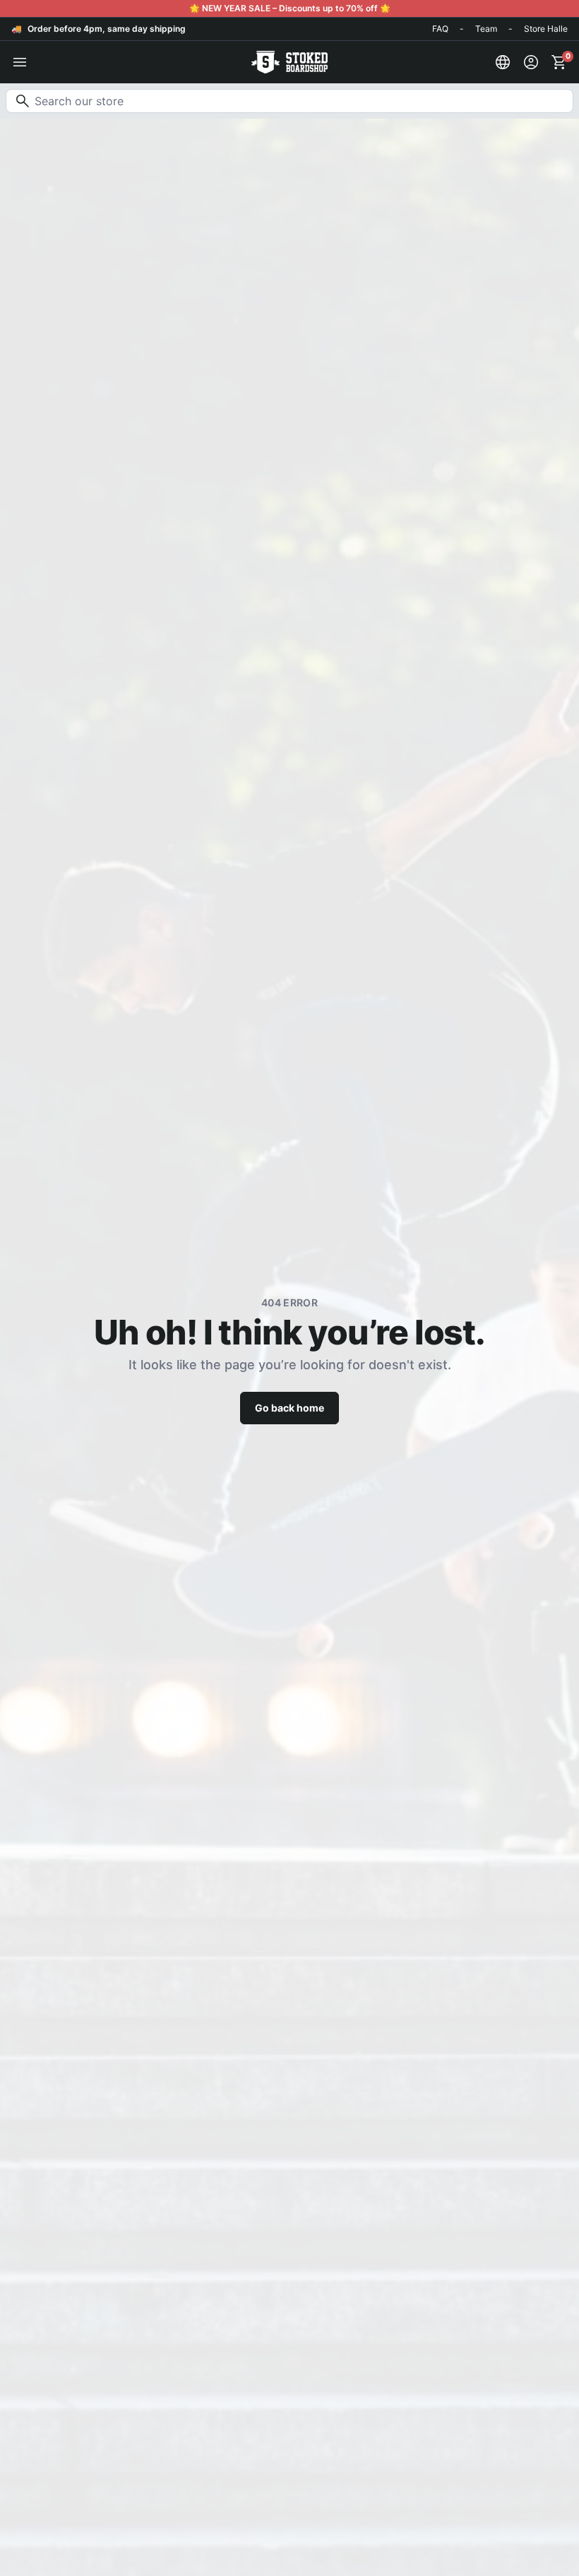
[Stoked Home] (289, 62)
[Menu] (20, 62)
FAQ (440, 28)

...

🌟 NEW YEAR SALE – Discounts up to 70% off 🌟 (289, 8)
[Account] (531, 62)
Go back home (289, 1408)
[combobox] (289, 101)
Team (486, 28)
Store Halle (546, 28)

REQUIRED WORK: Quote the listing above, but only from the line that shows "off 🌟 (289, 8)" through the line that shows "Store Halle (546, 28)".

RESULT OF THIS EXERCISE:
🌟 NEW YEAR SALE – Discounts up to 70% off 🌟 (289, 8)
[Account] (531, 62)
Go back home (289, 1408)
[combobox] (289, 101)
Team (486, 28)
Store Halle (546, 28)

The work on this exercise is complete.